Which lines of the records hold the string "computer"? Report only how many of them there are.

----------

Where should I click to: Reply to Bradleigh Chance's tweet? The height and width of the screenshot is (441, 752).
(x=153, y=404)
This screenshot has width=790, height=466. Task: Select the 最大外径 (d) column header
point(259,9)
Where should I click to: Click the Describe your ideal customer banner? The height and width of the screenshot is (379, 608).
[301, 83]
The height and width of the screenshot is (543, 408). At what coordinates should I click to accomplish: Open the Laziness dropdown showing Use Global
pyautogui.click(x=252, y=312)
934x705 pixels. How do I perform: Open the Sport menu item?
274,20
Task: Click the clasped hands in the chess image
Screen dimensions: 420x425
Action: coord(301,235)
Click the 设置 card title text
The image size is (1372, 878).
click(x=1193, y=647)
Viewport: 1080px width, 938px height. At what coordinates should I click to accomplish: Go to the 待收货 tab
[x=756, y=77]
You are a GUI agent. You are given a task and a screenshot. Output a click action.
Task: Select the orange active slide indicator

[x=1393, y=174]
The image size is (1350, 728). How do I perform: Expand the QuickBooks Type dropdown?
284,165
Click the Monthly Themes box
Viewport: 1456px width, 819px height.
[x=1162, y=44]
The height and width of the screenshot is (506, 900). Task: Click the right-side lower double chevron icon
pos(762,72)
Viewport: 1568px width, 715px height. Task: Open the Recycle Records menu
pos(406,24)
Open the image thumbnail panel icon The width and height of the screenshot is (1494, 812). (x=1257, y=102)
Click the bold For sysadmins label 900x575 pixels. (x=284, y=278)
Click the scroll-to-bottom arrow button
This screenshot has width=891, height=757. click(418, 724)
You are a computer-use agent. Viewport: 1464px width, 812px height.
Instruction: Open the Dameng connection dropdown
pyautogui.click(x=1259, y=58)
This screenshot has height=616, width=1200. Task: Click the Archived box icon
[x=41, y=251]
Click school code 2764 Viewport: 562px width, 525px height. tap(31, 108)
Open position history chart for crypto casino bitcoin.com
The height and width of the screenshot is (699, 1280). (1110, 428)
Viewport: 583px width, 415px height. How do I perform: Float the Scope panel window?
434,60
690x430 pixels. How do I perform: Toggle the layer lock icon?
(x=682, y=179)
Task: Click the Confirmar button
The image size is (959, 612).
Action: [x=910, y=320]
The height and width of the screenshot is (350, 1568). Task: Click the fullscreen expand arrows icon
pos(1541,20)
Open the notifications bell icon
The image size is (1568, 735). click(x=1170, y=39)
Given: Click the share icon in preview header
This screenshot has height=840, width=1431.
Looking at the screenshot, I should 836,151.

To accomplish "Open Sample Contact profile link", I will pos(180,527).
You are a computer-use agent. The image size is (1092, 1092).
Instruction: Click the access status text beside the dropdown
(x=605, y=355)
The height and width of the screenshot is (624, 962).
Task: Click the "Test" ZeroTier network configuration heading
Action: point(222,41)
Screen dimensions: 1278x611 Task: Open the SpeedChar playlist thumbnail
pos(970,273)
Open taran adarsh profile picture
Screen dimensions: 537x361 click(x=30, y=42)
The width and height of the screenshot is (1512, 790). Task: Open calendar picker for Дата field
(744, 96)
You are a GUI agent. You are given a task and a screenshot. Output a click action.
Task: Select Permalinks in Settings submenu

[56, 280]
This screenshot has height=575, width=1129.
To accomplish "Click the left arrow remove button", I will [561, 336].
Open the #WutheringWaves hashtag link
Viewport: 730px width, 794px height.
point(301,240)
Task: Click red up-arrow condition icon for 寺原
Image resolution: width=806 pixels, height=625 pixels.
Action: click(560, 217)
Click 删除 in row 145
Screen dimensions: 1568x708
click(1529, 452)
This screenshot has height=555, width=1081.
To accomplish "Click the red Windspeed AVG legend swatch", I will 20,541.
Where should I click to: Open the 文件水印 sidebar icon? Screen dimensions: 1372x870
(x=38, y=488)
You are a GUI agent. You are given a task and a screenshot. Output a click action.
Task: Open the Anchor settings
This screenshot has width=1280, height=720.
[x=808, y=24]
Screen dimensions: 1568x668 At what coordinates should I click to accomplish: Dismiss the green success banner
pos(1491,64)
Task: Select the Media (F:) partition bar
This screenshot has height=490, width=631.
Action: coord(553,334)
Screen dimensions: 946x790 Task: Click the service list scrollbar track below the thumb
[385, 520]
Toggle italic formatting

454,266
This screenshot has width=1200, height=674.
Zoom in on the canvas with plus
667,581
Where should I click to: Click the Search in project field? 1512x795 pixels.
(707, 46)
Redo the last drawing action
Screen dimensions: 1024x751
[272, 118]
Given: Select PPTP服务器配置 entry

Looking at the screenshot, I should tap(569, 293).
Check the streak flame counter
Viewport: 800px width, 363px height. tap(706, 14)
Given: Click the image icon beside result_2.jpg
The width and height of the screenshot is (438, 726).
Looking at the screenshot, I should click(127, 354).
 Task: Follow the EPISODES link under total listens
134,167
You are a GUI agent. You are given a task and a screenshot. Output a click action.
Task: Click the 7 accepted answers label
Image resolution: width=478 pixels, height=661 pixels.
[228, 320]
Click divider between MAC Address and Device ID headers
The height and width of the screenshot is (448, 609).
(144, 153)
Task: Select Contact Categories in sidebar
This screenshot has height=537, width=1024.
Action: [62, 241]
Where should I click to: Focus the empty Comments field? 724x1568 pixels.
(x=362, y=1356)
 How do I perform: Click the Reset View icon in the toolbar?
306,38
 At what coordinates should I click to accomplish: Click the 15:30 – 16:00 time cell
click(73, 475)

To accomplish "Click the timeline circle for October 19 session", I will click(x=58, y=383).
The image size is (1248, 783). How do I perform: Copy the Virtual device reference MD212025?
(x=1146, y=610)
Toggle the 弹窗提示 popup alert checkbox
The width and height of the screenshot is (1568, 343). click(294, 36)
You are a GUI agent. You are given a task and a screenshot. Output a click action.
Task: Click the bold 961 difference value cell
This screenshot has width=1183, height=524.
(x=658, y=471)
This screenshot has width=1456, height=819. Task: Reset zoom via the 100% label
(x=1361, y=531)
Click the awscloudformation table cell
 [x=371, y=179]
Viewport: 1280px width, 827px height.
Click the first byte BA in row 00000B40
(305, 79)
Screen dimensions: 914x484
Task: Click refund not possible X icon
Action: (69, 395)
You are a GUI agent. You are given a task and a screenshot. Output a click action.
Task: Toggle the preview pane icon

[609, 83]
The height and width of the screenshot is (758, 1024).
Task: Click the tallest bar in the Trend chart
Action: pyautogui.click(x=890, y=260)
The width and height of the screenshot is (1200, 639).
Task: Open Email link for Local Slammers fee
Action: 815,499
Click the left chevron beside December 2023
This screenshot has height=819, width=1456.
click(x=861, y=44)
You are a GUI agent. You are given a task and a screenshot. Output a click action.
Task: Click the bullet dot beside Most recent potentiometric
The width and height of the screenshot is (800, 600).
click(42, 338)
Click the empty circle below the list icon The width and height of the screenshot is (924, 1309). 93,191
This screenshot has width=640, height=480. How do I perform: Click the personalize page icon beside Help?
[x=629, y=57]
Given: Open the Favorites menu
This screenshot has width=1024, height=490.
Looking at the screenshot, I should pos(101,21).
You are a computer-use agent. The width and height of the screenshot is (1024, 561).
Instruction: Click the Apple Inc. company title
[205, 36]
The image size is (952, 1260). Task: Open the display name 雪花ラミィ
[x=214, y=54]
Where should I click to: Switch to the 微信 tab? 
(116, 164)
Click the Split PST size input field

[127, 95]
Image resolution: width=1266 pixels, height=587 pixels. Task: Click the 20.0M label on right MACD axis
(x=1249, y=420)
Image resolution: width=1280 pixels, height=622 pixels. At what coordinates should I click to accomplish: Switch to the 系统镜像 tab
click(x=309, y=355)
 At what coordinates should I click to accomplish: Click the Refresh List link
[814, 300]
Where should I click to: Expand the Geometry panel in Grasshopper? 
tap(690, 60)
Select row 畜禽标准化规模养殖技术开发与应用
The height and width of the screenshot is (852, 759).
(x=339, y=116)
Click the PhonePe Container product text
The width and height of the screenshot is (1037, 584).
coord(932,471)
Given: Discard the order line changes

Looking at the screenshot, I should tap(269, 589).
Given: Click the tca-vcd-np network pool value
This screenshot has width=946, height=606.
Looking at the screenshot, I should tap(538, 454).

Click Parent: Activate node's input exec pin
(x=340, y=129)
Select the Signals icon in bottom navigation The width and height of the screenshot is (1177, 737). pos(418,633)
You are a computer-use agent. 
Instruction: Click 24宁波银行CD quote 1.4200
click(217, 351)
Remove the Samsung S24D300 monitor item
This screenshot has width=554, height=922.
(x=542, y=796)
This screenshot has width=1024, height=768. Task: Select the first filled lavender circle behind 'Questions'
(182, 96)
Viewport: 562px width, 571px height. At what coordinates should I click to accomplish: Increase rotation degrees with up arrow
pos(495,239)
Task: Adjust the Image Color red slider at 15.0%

----------

Reply: 4